América Móvil: Might SoftBank and Sprint face a competing suitor for T-Mobile?
Founded in 2000, and now with nearly 270 million subscribers, América Móvil has only Vodafone, two Chinese carriers, and Airtel (based in India) to look up to in terms of the size of its customer base. All told, América Móvil has operations throughout the western hemisphere, including a successful prepaid business in the United States via Tracfone, Straight Talk, NET10 Wireless, and other brands.
Mr. Slim is said to have raise quite a war chest of cash through the sales of various assets, some at the expense of the carrier’s own market share in Mexico due to regulations. It is thought that there will be in excess of $15 billion cash on-hand following those sales, not including other resources at the company’s disposal.
Despite having millions of prepaid customers in the US, the revenue per subscriber is much lower than the other established carriers in the market. Making a move to buy T-Mobile USA would change that situation dramatically, and it potentially would not face anywhere near the resistance an attempted buyout by SoftBank would meet.
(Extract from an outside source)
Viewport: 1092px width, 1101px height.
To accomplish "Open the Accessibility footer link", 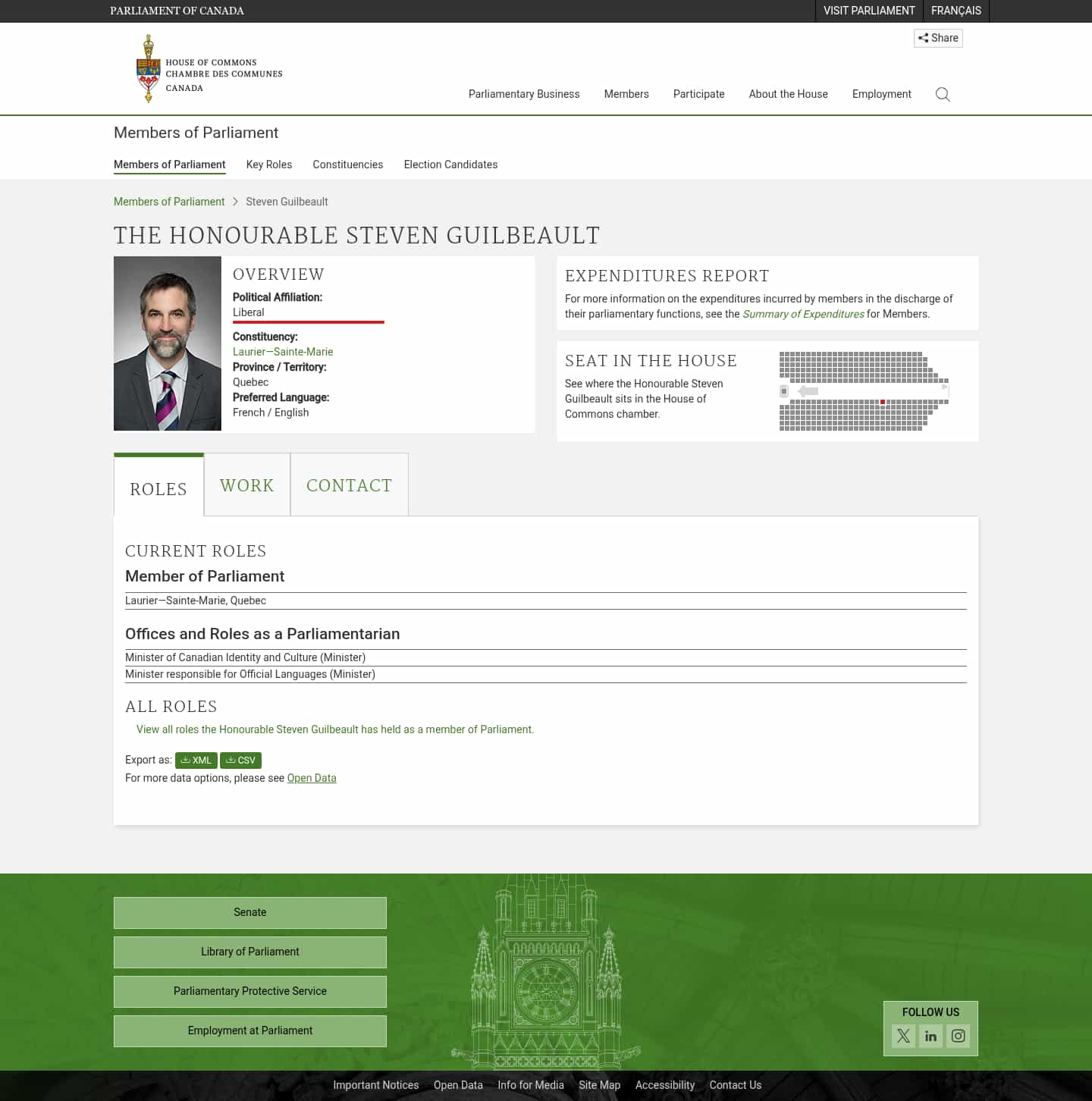I will [x=665, y=1084].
That does not automatically translate to success though. Despite having a lower revenue per subscriber, Tracfone (along with all its associated brands), is by far the largest prepaid operator in the US. It also manages this with fewer than 500 employees, and no network to call its own, it is an MVNO reselling AT&T, Verizon, Sprint, and T-Mobile.
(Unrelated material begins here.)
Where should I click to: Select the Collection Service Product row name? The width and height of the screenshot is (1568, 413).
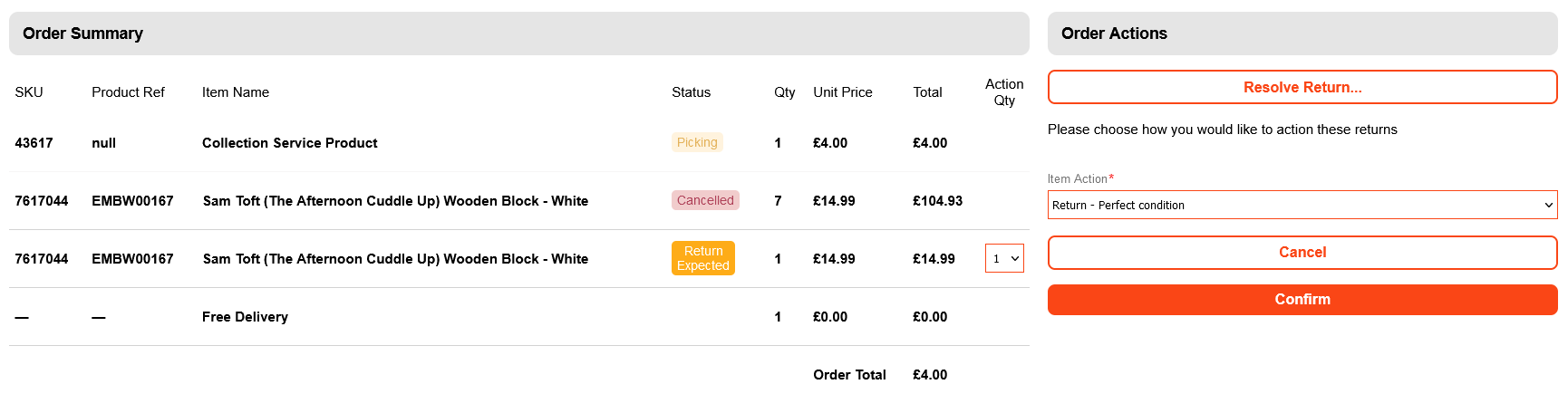(289, 143)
Another possible wrinkle in such an idea is Slim’s relationship with AT&T, as well as its CEO, Randall Stephenson. The worked together closely over the years, and the companies have invested in other at one point or another.
Compared to regulators that have been scoffing at a Sprint/T-Mobile deal though, these “wrinkles” are not insurmountable at all. It is not fully known to what extent SoftBank has all the pieces in place to make a move on T-Mobile, but América Móvil should not be ruled out.
Regulators could potentially be a lot more at ease with such a situation. First, it maintains four major carriers in the United States, a reason why the AT&T acquisition of T-Mobile was canned. Second, it could heat up competition even more given Carlos Slim’s record with operations and building one of the largest mobile communications companies in the world in a very short period of time.